**Work instructions**
Look through the records below for the line with "Viewport: 1920px width, 972px height.". Return that line and each one after it up to and including the line with "Click the Full shortcode input field", exactly.
BEGIN
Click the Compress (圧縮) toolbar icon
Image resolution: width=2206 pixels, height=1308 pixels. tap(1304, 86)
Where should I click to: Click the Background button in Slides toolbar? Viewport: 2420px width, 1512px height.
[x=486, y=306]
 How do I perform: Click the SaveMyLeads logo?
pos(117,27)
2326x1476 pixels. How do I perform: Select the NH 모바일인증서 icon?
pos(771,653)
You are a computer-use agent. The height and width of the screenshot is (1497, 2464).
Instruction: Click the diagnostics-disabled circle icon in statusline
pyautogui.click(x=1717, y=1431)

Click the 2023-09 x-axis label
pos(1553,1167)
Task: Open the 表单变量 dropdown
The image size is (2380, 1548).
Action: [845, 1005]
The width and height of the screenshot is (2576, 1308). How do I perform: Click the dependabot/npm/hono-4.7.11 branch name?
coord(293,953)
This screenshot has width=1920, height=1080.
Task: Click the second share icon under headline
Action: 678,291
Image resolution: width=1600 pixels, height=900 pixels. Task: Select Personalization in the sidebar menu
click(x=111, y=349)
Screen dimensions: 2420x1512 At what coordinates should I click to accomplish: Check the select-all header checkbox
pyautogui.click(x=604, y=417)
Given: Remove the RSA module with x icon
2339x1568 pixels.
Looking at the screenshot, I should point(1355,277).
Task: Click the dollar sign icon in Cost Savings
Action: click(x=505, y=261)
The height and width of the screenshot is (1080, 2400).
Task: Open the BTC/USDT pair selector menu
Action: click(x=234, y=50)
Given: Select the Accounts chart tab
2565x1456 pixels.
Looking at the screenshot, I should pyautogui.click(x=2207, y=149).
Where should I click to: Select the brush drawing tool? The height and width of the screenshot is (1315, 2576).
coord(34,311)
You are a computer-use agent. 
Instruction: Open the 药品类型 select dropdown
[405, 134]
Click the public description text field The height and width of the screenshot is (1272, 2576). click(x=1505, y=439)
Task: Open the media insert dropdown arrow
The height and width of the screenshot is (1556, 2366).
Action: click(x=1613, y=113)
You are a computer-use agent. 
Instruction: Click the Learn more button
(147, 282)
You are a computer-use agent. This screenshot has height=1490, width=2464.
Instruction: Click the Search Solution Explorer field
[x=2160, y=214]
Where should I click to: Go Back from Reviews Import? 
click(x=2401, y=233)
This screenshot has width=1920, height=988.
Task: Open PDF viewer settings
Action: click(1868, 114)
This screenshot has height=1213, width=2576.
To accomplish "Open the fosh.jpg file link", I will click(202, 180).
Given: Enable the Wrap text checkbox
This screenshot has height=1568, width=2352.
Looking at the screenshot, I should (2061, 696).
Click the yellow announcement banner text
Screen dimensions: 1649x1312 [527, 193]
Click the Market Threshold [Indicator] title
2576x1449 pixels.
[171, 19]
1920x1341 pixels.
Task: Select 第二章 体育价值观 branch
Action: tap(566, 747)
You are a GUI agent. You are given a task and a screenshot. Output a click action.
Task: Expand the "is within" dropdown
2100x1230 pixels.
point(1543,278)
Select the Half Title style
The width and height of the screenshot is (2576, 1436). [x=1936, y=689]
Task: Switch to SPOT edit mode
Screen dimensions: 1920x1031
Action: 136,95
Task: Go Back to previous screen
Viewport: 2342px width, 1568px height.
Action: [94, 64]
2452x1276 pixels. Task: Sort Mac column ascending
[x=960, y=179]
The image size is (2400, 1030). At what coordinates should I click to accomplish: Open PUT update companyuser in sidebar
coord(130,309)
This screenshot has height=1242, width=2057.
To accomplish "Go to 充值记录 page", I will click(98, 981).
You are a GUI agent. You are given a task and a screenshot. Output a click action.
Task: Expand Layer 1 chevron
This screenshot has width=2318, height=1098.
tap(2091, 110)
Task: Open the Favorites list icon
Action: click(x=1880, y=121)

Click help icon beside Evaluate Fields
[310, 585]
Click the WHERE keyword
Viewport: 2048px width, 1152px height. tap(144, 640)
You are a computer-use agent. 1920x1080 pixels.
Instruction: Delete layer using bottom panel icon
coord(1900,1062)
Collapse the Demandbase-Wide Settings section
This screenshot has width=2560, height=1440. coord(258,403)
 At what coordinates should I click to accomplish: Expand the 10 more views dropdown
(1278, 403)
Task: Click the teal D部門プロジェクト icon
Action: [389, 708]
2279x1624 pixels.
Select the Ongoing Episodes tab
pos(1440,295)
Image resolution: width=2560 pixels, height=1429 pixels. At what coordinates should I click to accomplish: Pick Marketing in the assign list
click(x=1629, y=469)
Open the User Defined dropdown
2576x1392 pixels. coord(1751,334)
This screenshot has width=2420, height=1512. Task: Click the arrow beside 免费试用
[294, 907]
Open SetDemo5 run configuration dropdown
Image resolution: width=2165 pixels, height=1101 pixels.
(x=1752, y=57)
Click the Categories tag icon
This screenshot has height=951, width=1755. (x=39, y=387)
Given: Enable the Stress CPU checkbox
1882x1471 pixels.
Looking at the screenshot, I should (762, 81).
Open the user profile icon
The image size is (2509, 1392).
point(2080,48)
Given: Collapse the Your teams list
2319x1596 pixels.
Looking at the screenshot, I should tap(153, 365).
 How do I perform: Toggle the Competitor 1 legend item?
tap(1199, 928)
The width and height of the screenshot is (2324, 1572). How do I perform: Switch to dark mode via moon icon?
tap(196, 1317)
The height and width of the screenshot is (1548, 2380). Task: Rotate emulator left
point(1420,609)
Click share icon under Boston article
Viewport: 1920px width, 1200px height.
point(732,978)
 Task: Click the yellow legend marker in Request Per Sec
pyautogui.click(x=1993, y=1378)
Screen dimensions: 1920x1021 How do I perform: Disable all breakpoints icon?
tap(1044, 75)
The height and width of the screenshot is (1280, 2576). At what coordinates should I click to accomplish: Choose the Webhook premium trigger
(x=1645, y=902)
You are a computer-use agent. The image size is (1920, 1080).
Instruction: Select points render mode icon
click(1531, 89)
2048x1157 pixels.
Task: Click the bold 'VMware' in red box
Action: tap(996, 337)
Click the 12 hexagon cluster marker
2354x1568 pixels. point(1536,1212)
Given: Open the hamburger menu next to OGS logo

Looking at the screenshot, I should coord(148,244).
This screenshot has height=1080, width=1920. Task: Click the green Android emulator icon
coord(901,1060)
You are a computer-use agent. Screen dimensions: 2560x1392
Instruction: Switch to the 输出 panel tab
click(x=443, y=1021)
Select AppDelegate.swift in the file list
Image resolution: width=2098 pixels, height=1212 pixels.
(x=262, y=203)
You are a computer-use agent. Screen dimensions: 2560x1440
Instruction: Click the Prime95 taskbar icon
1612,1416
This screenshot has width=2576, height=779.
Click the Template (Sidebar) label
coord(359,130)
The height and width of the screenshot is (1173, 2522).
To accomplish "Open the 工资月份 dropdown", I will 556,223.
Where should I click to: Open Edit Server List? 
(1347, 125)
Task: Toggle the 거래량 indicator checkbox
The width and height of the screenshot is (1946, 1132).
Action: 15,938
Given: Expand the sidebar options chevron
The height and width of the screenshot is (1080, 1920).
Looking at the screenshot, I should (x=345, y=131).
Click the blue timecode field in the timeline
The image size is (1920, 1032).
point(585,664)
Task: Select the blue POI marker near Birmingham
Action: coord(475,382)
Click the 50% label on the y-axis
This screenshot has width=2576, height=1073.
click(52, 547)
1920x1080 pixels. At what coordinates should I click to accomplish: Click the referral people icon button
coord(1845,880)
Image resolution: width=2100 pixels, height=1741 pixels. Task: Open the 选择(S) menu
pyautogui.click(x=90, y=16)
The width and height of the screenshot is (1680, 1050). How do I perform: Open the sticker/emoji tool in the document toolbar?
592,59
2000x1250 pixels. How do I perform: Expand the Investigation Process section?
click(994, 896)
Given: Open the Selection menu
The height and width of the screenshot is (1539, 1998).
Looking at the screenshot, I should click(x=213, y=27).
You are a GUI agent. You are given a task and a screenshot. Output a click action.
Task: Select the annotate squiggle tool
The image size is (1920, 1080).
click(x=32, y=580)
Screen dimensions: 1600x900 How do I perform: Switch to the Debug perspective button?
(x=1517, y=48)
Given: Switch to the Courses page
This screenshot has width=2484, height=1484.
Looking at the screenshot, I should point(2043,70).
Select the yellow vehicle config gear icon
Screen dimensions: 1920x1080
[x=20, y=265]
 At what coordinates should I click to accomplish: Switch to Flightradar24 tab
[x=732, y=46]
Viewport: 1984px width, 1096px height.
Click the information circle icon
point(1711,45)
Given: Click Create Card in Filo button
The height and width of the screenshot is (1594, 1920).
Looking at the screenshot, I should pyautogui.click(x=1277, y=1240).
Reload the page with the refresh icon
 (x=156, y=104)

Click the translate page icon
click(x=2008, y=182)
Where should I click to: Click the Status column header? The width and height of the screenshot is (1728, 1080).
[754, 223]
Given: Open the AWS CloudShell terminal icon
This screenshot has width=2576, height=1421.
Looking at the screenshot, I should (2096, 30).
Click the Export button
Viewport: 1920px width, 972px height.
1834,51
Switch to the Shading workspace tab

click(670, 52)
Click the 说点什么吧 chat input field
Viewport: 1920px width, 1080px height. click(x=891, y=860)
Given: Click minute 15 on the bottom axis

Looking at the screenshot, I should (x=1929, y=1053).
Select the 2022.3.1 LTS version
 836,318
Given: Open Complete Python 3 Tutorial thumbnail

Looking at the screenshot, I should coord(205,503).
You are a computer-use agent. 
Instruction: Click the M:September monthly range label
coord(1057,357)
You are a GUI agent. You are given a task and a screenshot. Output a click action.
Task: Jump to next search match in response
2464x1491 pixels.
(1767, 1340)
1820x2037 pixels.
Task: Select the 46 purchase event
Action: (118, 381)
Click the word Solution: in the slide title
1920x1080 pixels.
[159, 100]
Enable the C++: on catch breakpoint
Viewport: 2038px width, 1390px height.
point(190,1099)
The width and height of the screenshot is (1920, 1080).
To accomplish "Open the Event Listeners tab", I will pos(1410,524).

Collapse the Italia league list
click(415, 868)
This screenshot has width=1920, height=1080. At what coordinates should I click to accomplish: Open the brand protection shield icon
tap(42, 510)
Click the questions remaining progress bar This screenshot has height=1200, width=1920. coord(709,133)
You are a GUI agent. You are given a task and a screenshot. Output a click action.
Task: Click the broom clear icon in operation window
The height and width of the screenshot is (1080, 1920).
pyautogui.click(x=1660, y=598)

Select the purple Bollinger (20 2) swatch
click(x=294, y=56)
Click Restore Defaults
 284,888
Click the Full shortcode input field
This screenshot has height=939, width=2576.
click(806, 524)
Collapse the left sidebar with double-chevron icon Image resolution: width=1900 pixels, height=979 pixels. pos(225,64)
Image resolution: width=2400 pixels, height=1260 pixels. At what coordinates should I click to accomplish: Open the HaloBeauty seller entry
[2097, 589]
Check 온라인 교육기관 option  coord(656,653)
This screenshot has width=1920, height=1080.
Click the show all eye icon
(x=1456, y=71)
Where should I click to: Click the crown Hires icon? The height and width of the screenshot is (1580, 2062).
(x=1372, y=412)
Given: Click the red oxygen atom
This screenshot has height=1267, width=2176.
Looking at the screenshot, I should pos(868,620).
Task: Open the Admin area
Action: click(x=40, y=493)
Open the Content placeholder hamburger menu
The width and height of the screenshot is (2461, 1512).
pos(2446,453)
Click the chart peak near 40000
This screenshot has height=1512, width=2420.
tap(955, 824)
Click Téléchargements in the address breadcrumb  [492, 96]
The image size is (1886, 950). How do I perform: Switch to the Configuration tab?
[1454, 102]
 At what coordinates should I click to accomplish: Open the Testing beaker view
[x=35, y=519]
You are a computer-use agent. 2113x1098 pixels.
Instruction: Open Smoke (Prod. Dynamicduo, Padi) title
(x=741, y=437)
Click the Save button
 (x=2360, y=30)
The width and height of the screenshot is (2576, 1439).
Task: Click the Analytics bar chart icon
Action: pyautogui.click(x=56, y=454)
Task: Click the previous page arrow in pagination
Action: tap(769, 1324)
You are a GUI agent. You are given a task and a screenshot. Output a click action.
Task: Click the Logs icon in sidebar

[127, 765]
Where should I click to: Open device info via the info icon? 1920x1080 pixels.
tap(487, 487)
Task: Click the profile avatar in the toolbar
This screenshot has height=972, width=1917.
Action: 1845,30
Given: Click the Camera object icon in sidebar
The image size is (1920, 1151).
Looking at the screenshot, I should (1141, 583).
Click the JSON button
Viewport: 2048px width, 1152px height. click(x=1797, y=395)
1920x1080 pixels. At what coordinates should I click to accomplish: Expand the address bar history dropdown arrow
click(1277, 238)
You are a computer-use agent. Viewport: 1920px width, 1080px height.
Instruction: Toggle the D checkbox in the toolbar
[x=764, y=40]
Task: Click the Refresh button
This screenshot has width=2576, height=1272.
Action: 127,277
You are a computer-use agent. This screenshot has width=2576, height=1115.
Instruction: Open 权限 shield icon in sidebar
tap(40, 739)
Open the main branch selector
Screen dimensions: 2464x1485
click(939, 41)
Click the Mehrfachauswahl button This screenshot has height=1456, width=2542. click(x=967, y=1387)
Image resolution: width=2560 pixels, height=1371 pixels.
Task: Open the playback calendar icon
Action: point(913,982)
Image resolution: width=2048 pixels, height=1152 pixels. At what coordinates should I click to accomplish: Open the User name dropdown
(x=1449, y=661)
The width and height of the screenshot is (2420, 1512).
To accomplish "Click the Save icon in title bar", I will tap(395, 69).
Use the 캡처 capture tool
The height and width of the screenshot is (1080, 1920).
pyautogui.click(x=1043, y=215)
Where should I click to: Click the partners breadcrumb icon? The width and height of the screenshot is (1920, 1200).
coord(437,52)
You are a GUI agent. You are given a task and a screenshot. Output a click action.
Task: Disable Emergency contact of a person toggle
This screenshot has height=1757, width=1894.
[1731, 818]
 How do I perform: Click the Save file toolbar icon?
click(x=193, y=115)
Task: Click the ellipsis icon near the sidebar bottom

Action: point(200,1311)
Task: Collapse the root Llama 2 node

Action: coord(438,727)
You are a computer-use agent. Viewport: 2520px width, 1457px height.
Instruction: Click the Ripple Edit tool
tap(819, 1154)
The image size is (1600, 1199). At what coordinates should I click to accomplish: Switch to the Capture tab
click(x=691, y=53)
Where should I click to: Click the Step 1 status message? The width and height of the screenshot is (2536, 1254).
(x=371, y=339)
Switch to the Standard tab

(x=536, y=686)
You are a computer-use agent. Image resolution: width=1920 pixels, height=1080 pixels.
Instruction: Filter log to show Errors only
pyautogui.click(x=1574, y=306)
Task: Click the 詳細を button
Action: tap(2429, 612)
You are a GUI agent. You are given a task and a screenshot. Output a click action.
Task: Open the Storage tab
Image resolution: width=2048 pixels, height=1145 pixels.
END
**Reply**
Viewport: 1920px width, 972px height.
1834,51
Switch to the Shading workspace tab

click(670, 52)
Click the 说点什么吧 chat input field
Viewport: 1920px width, 1080px height. click(x=891, y=860)
Given: Click minute 15 on the bottom axis

Looking at the screenshot, I should (x=1929, y=1053).
Select the 2022.3.1 LTS version
 836,318
Given: Open Complete Python 3 Tutorial thumbnail

Looking at the screenshot, I should coord(205,503).
You are a computer-use agent. 
Instruction: Click the M:September monthly range label
coord(1057,357)
You are a GUI agent. You are given a task and a screenshot. Output a click action.
Task: Jump to next search match in response
2464x1491 pixels.
(1767, 1340)
1820x2037 pixels.
Task: Select the 46 purchase event
Action: (118, 381)
Click the word Solution: in the slide title
1920x1080 pixels.
[159, 100]
Enable the C++: on catch breakpoint
Viewport: 2038px width, 1390px height.
point(190,1099)
The width and height of the screenshot is (1920, 1080).
To accomplish "Open the Event Listeners tab", I will pos(1410,524).

Collapse the Italia league list
click(415, 868)
This screenshot has width=1920, height=1080. At what coordinates should I click to accomplish: Open the brand protection shield icon
tap(42, 510)
Click the questions remaining progress bar This screenshot has height=1200, width=1920. coord(709,133)
You are a GUI agent. You are given a task and a screenshot. Output a click action.
Task: Click the broom clear icon in operation window
The height and width of the screenshot is (1080, 1920).
pyautogui.click(x=1660, y=598)

Select the purple Bollinger (20 2) swatch
click(x=294, y=56)
Click Restore Defaults
 284,888
Click the Full shortcode input field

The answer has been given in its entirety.